Chemotherapy alternatives for children with acute myeloid leukemia

This study aimed to identify an effective and safe chemotherapy for children with acute myeloid leukemia (AML).   

This study concluded that clofarabine during remission induction may reduce the need for other treatments which cause side effects in these patients.  

Clofarabine (Clolar) is a chemotherapy and is used to treat children and young adults with acute lymphoblastic leukemia (ALL) or older patients with AML. Remission induction is the treatment used to produce a complete remission (no sign of cancer left). Current induction chemotherapy for children with AML includes the use of anthracycline-based drugs, such as daunorubicin (Cerubidine). This type of chemotherapy is known to cause heart side effects. Daunorubicin is used together with etoposide (Etopophos). This is a chemotherapy that can be used to treat a variety of cancers. 

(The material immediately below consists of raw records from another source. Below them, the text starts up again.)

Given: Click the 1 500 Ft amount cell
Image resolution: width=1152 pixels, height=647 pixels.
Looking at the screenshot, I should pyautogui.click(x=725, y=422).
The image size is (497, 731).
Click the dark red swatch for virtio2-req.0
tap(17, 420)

It was unknown if clofarabine would have fewer side effects than standard treatments for children with AML. 

This study involved 262 patients with untreated AML aged 22 years or younger. 129 patients received clofarabine and cytarabine (Cytosar-U). 133 patients received high-dose cytarabine, daunorubicin, and etoposide (HD-ADE). This was induction I. For induction II patients received low-dose ADE (LD-ADE) alone or in combination with sorafenib (Nexavar) or vorinostat (Zolinza). Sorafenib is a targeted therapy used for AML. Vorinostat is a chemotherapy. Patients then received two or three additional courses of chemotherapy or stem cell transplant for consolidation therapy. Consolidation therapy is used to kill any cancer cells that may be left in the body after initial treatment. The main outcome measured was minimal residual disease (MRD – small number of cancer cells after treatment that remain in the blood) at day 22. 

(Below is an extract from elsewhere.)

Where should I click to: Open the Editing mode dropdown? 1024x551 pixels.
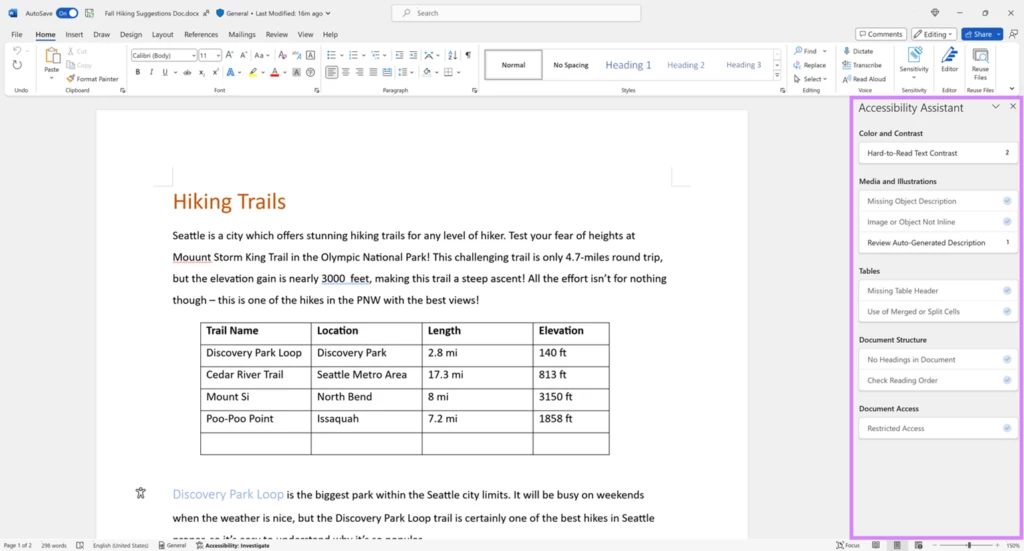(933, 34)
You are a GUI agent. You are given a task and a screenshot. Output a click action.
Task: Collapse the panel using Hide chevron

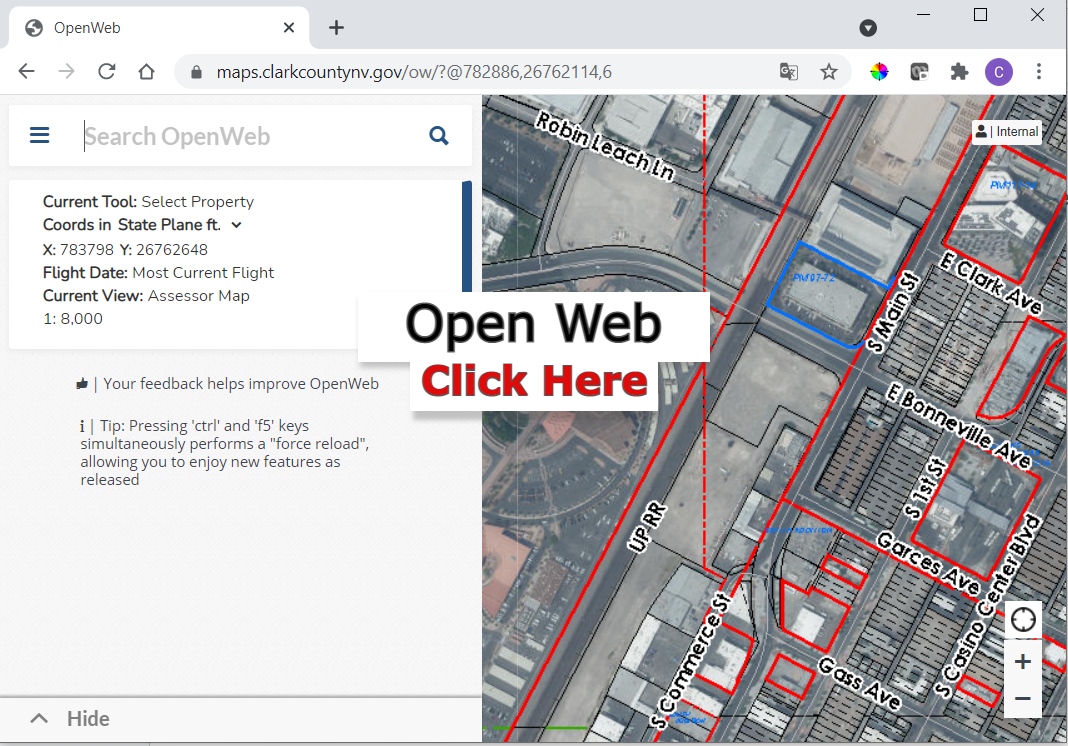coord(39,719)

Complete remission (all signs of cancer gone) was induced after two courses of therapy in 92.3% of the patients. Induction failures were four early deaths and 15 cases of resistant leukemia (treatment did not work). Day 22 MRD was positive in 47% of patients who received clofarabine and cytarabine (Clo+AraC) and in 35% of patients who received HD-ADE.  

The 3-year event-free survival rate was 52.9% for Clo+AraC group compared to 52.4% for the HD-ADE group. The 3-year overall survival rate was 74.8% for the Clo+AraC group compared to 64.6% for the HD-ADE group.   

This study concluded that clofarabine with cytarabine during remission induction may reduce the need for anthracycline and etoposide in pediatric patients with AML. It was also concluded that clofarabine may reduce rates of heart disease and treatment-related cancer.